Novelist Angela Carter’s former home has been given an English Heritage blue plaque.
The Wise Children author, who died in 1992, spent the last 16 years of her life at the house in Clapham, south London.
She often tutored Kazuo Ishiguro, the novelist who went on to win the Nobel Prize for literature, at the kitchen table of 107 The Chase.
Angela Carter’s novels and short stories remain highly influential for their dark, humorous and often surreal portrayal of feminist ideas.
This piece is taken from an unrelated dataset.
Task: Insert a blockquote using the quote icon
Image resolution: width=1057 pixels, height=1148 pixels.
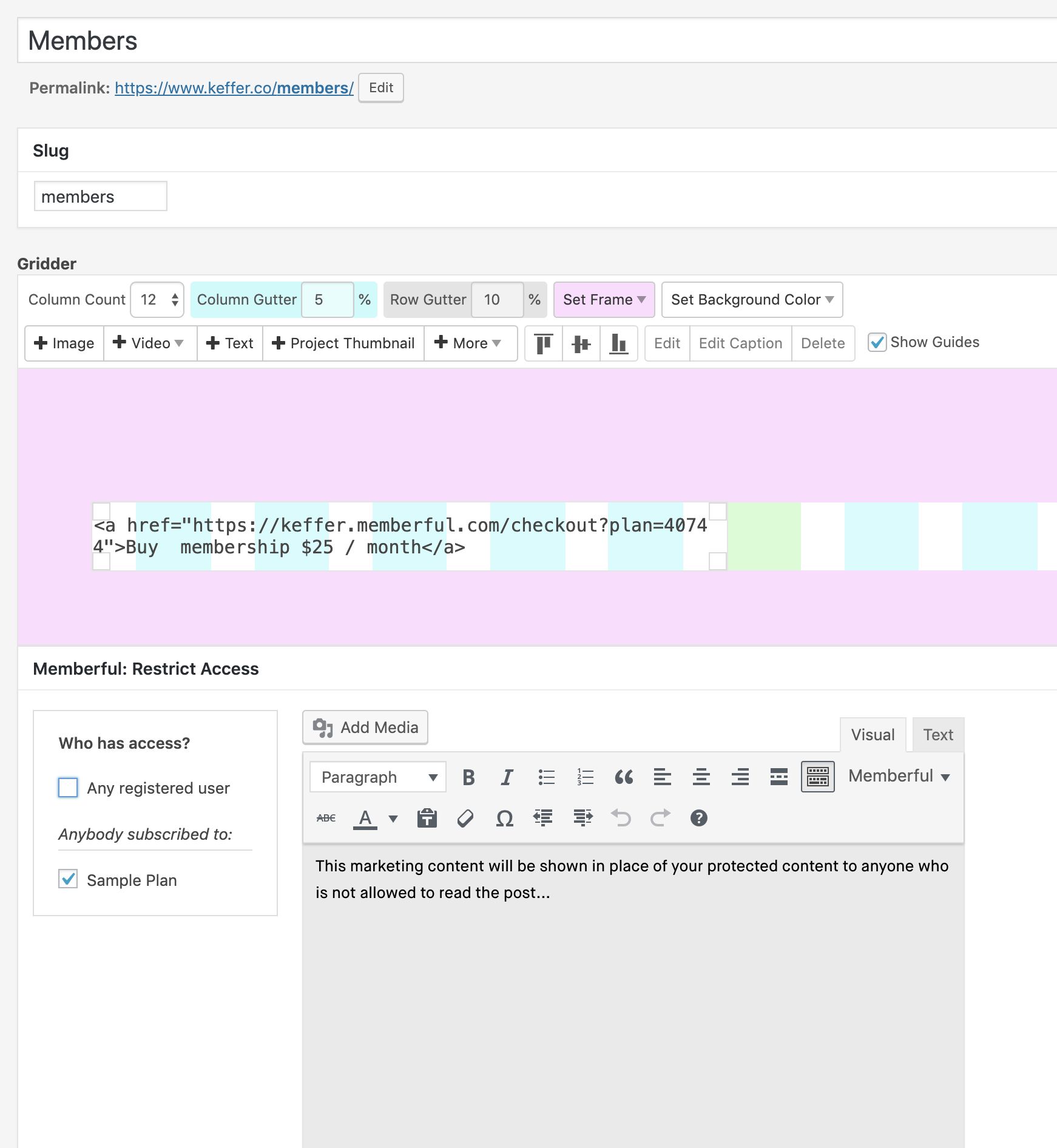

Her home in Clapham, where she lived for the last 16 years of her life, has now been commemorated with a blue plaque. 🔵 pic.twitter.com/ic9iynabTY
— English Heritage (@EnglishHeritage) September 11, 2019
Fellow writers JG Ballard, Ian McEwan and Sir Salman Rushdie also visited.
Midnight’s Children author Sir Salman said: “Angela Carter was incredibly kind and generous to young writers, including me.
“She was also one of the true originals of English literature, both fabulist and feminist, and her richness of language was and remains a treasure.”
Carter’s books include Nights At The Circus, featuring a trapeze-artist heroine, and Wise Children, a comedy about 75-year-old twin chorus girls.
She died aged 51 after suffering from cancer.